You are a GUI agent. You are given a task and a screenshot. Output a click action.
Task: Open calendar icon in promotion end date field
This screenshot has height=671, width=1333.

--

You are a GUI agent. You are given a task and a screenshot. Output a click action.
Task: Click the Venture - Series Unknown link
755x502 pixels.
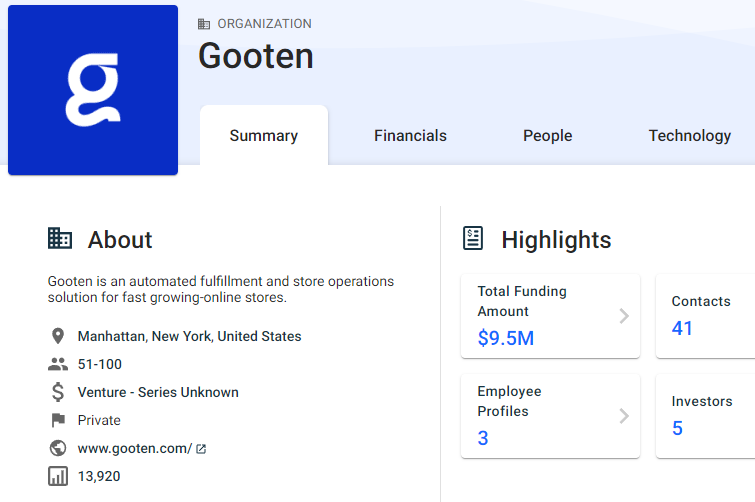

...

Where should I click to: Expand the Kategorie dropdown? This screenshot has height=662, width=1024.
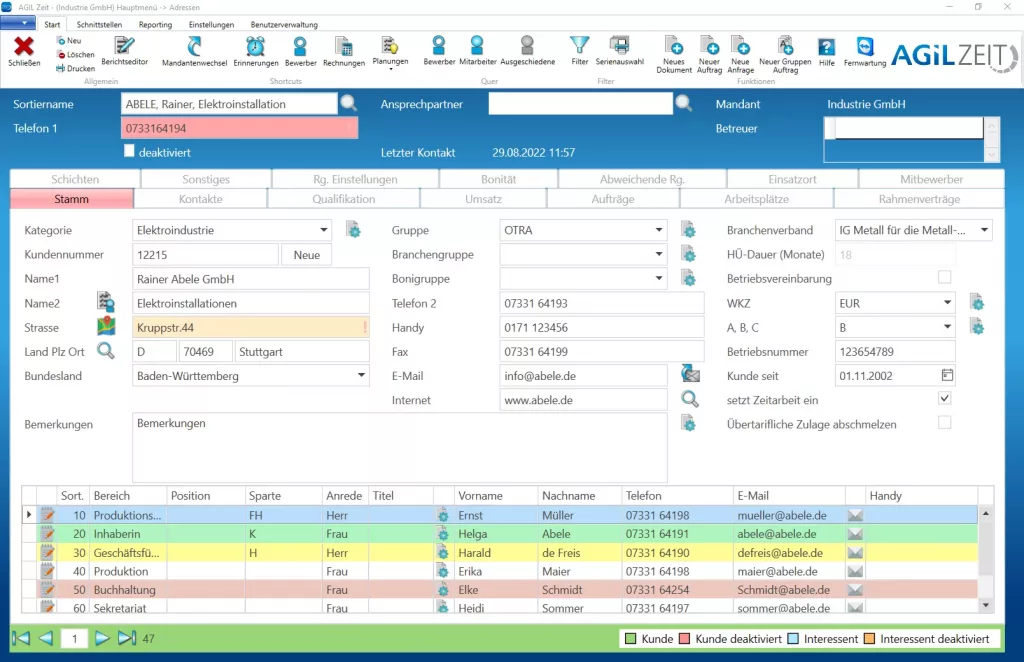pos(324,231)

Exercise objective: Using the material above, transcribe exactly the lines from the line with "Task: Open calendar" to the line with "This screenshot has height=671, width=1333."; both count, and nothing else goes in.

Solution below:
Task: Open calendar icon in promotion end date field
This screenshot has height=671, width=1333.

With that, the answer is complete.